| Data |
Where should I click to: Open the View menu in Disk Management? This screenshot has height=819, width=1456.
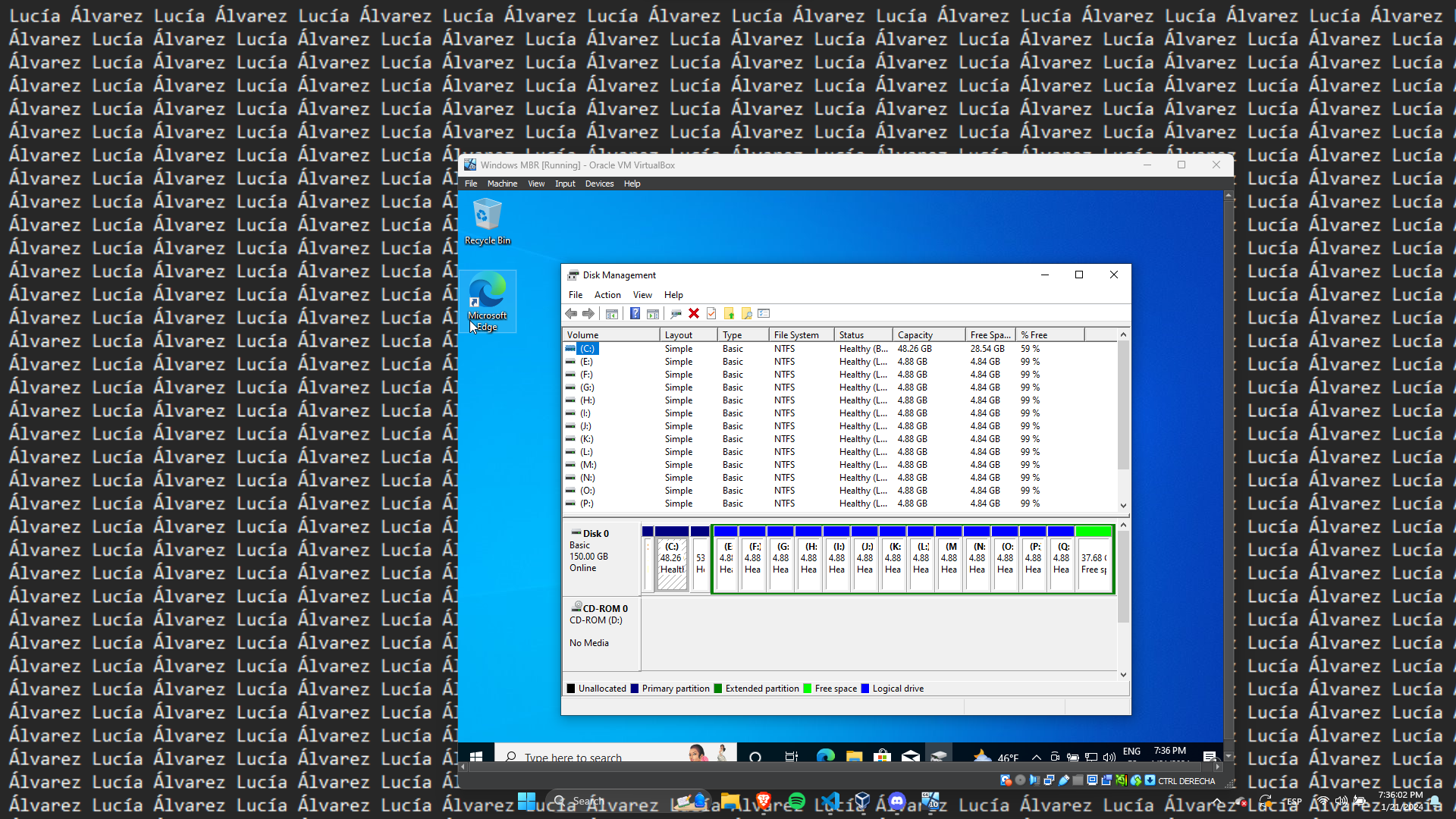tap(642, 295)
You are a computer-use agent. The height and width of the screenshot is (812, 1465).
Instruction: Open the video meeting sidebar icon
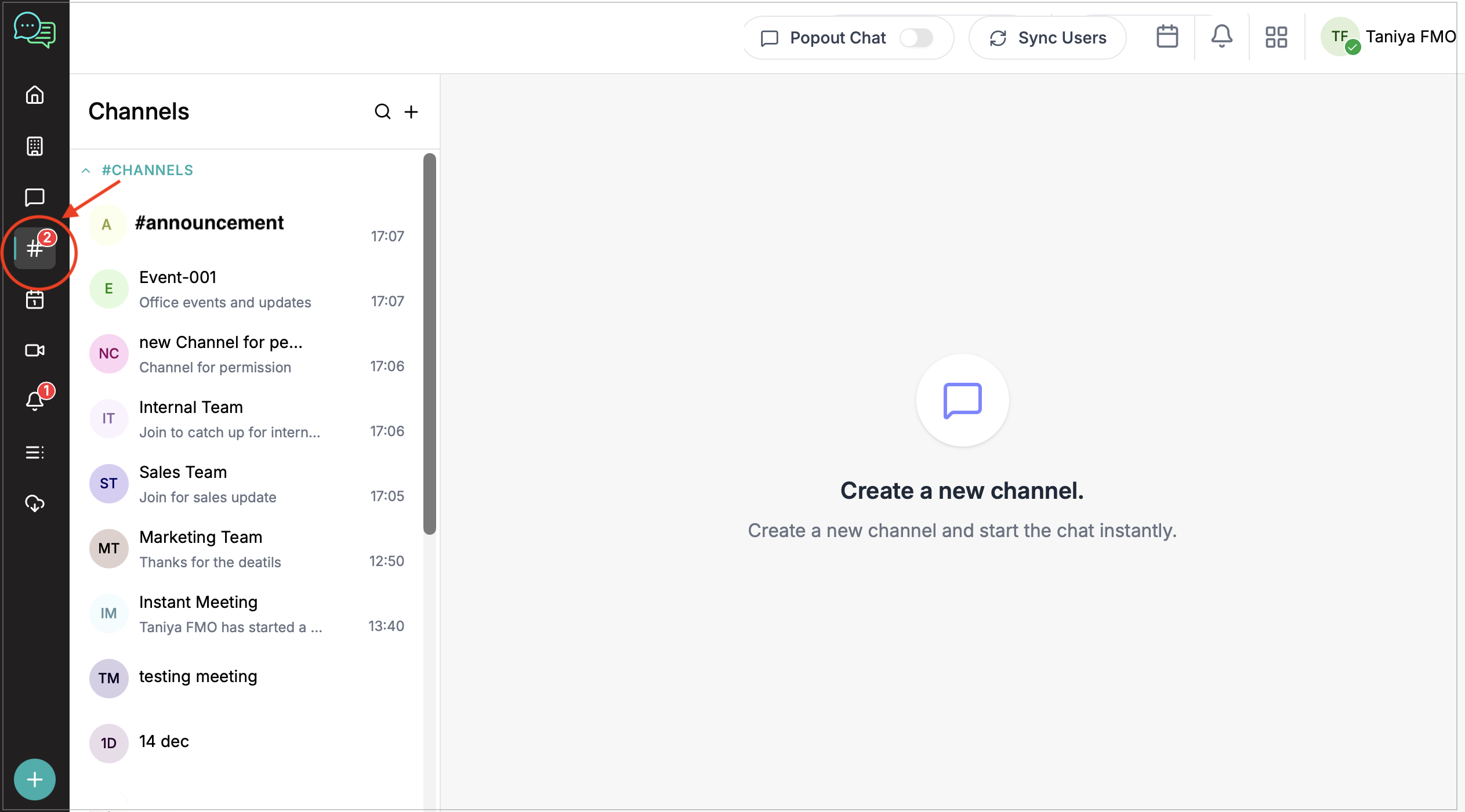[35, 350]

---

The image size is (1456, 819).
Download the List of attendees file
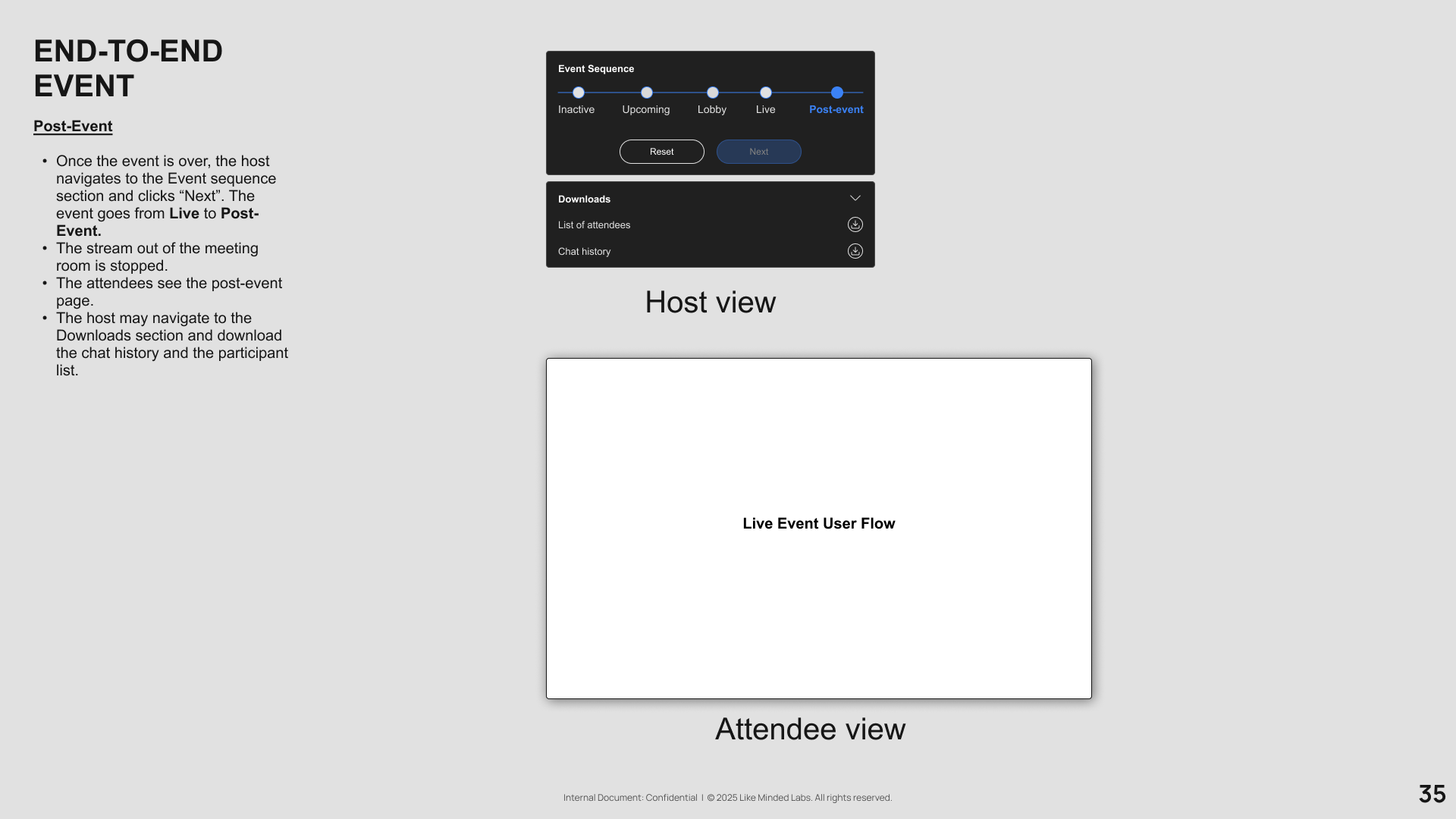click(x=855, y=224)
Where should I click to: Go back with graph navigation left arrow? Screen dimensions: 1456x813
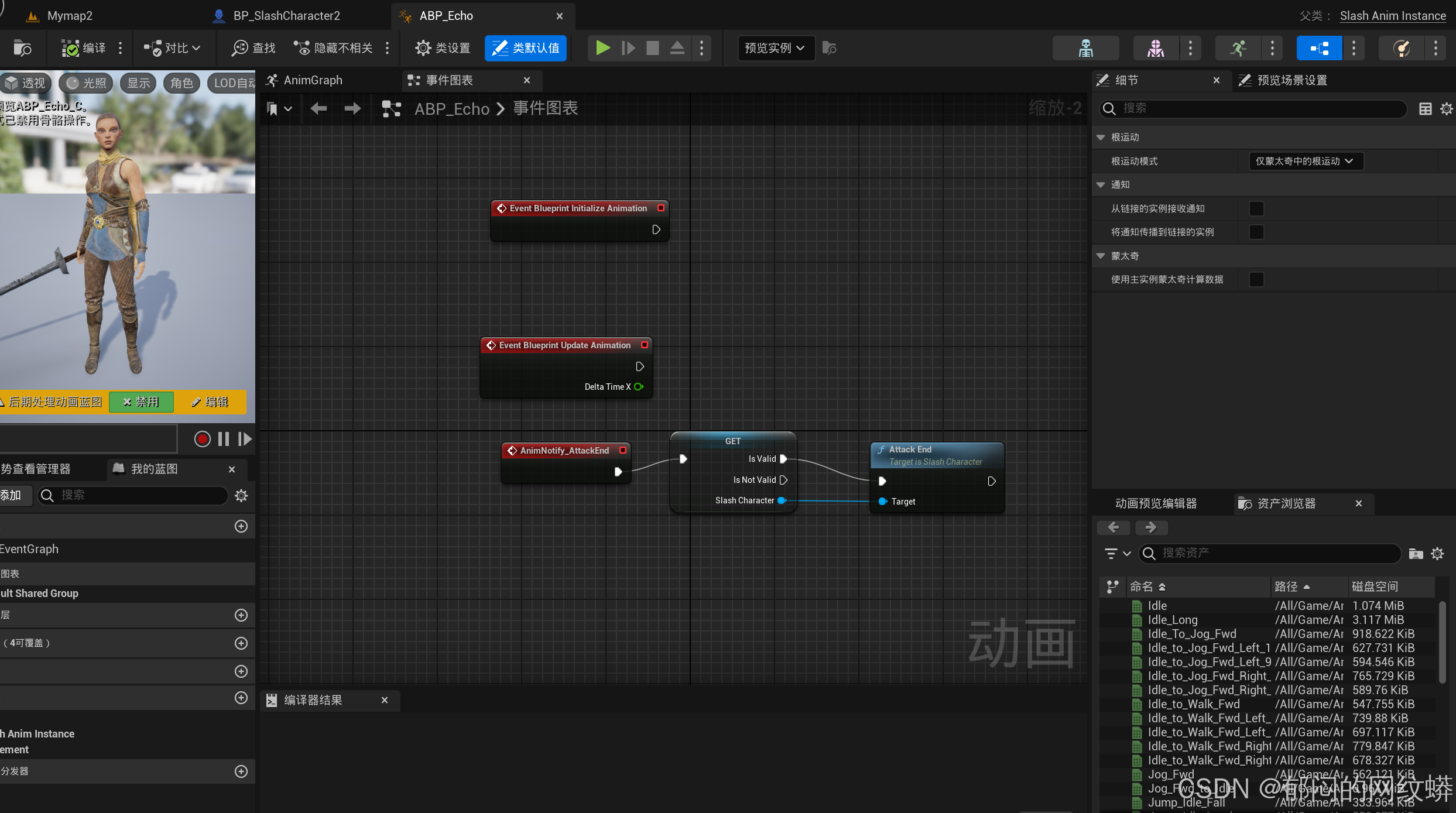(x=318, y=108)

| Work request |
Copy only this from above: the line containing "Where should I click to: Open", the line containing "You are a computer-use", and all lines between, printed exactly. Leave out the pictures.

| Written response |
Where should I click to: Open the View menu in Disk Management? This screenshot has height=819, width=1456.
tap(642, 295)
You are a computer-use agent. The height and width of the screenshot is (812, 1465).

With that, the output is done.